Salah satu perintah Allah kepada manusia adalah bertebaran di bumi dan berkelana untuk membaca (iqra) agar memahami akan perbedaan dan makna kebenaran, selain itu wawasan manusia juga akan semakin luas dan tidak mudah mengklaim suatu kebenaran dan menyalahkan orang lain.

Jika di ibaratkan, kita ini seperti orang buta yang mencoba menjawab pertanyaan seperti apa gajah itu? Yang satu hanya memegang belalainya dan berkata bahwa gajah adalah seperti apa yang ia simpulkan, yang satu hanya memegang perutnya lalu berkata bahwa gajah itu sesuai dengan apa yang dia temukan.

Jika tidak mencoba berpindah ke lain tempat dan membacanya maka kita akan sama-sama mengklaim kebenaran masing-masing tentang seekor gajah dan menyalahkan satu sama lain. Namun beda halnya jika seorang buta bijaksana, awalnya meraba perutnya lalu ia mencoba bergeser ketempat lain dan memegang belalainya, gadingnya, kakinya dan anggota tubuh lainnya maka si buta bijaksana akan tersenyum dan memberi kesimpulan dengan kebijaksanaannya.

Memberi pencerahan kepada orang yang bersikukuh merasa benar terhadap pendapatnya dan menyalahkan pendapat yang lain mengenai seekor gajah yang pada kenyataannya tidak ada yang salah di antara mereka hanya saja terlalu tergesa-tergesa mengambil kesimpulan sehingga tak jarang timbulnya sebuah perpecahan.

Terkadang kita pun merasa sebagai ahli surga atau pemegang kebenaran yang mutlak, menganggap yang lain salah dan mengklaim berhak masuk surga, dengan berbagai dalil seperti hadits bahwa umat Islam akan terpecah menjadi 73 golongan. Semua golongan akan masuk neraka kecuali satu saja yaitu Ahlussunnah wal Jamaah, di sinilah fungsi kita untuk terus membaca dan mencari ilmu.
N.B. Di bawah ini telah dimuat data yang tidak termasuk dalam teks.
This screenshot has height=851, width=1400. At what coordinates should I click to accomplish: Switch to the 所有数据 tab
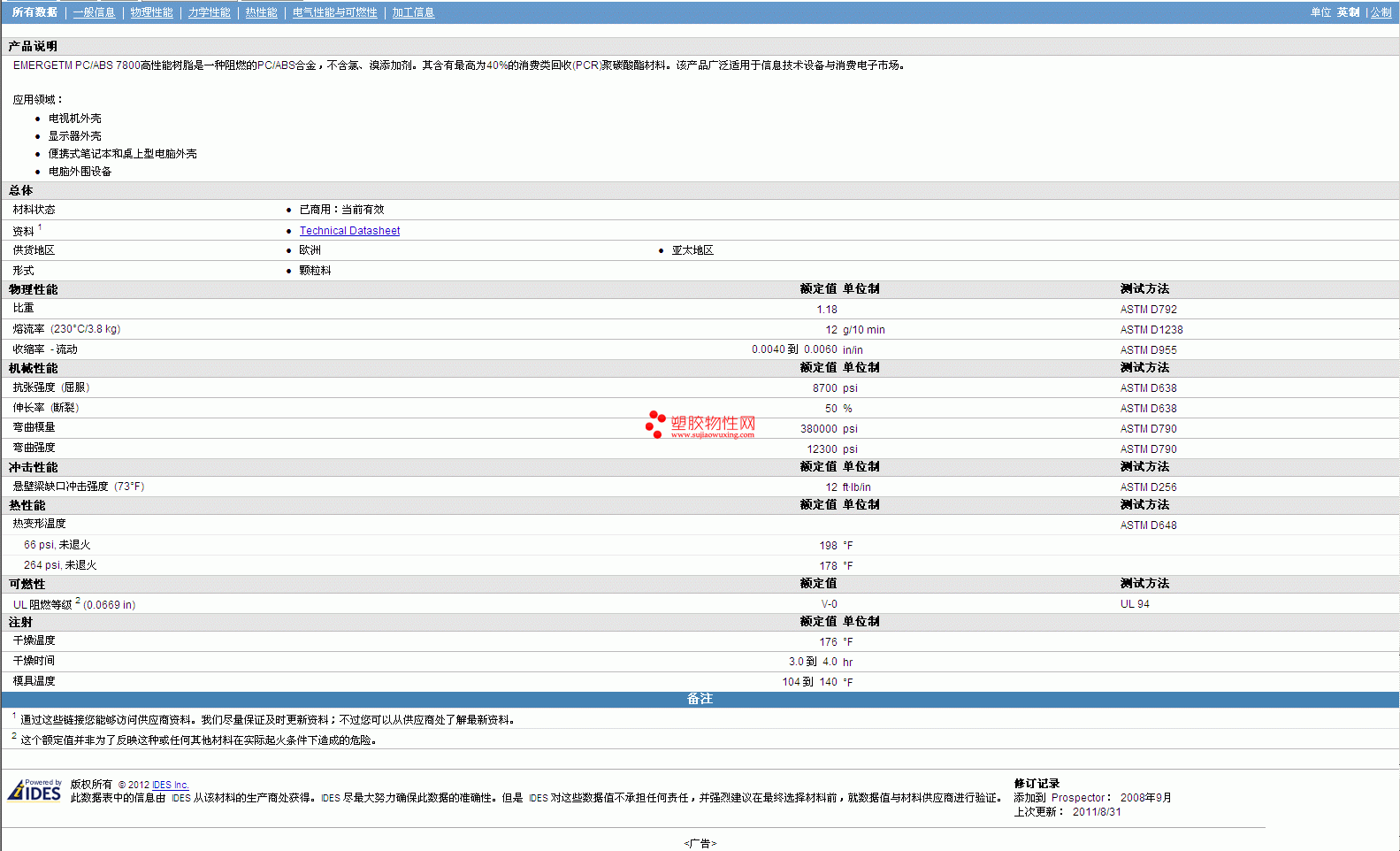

Karena ternyata Imam Al-Ghazali yang digelari Hujjatul Islam di dalam kitabnya faishalut tafriqoh menuliskan bahwasanya ada riwayat lain yang menyatakan bahwa semua masuk neraka kecuali satu, dari sinilah mungkin kita mengira bahwa hadisnya saling bertentangan.
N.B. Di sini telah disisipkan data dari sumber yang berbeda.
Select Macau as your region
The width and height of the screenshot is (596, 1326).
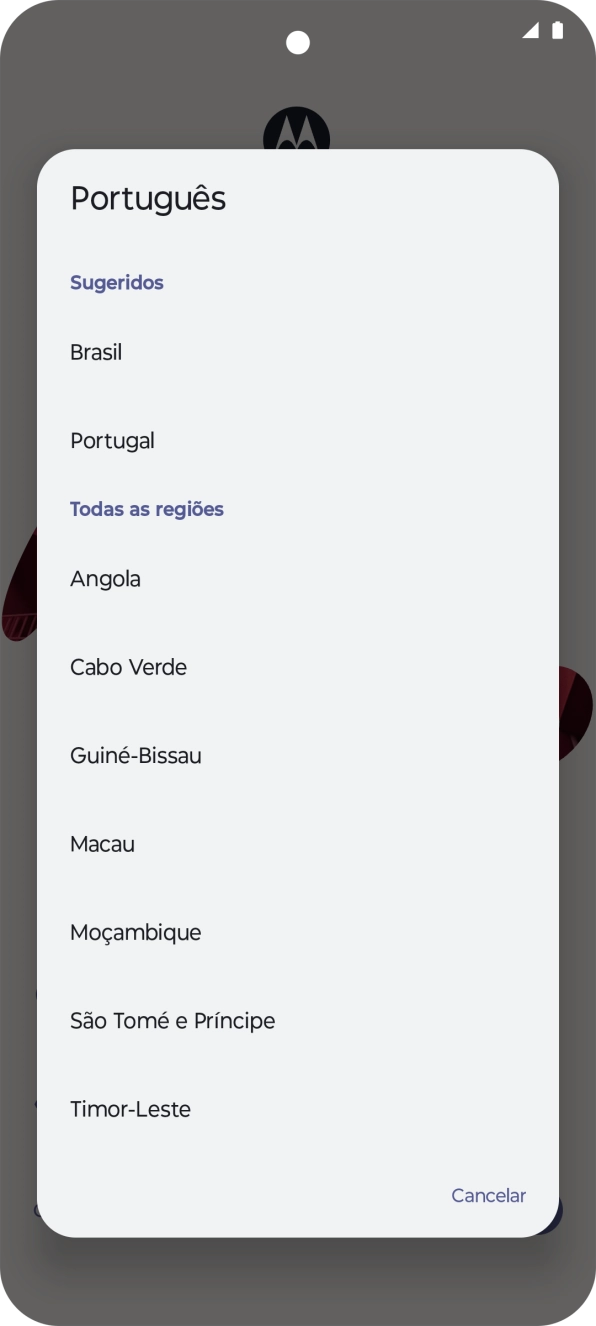[102, 844]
Imam Al-Ghazali menyatakan bahwa mungkin saja semua riwayatnya shahih. Cak Nur dalam buku Islam Nusantara mencoba mengompromikan terhadap kedua hadits ini “riwayat yang menyatakan bahwa satu-satunya golongan yang masuk surga (Ahlusunnah wal Jamaah) adalah golongan yang tidak ekslusif dan mau mengakui hak kelompok lain terhadap surga.
 
Sedangakan versi yang menyatakan hanya satu kelompok saja yang masuk neraka mengarah pada kelompok yang mengklaim sebagai kelompok paling benar”.

Pada akhirnya ada sebuah hikmah juga di balik hadis tersebut. Jika dilihat dari sudut pandang yang lain, bahwa kebenaran dan kesalahan itu 1 berbanding 72. Maka dari itu jangan pernah lelah untuk merasa tersesat di jalan yang benar. Dalam artian walaupun kita sudah ada di jalan yang benar tapi kita harus mempunyai jiwa kritis agar keimanan kita semakin bertambah bukan semakin lengah.

Surga adalah tempat kita bersama namun biarkan Tuhan menentukannya. Karena hal itu adalah hak Dia sebagai Sang Pencipta dan amal kita selama didunia tak sebanding dengan mewahnya surga yang telah disiapkanNya. Demikian juga jika surga ditentukan dengan amal dan umur, maka kelak kita di surga hanya sesuai seberapa lama kita hidup di dunia. Meski begitu seberapa kali kita melakukan amal yang diterima-Nya.

Maka dari itu, bukan amal yang menyebabkan kita bisa masuk surga tetapi cinta-Nya lah yang membuat kita kelak masuk ke dalam surga. Dalam hadits qudsi dinyatakan “Sesungguhnya rahmat-Ku lebih besar dari pada murka-Ku”.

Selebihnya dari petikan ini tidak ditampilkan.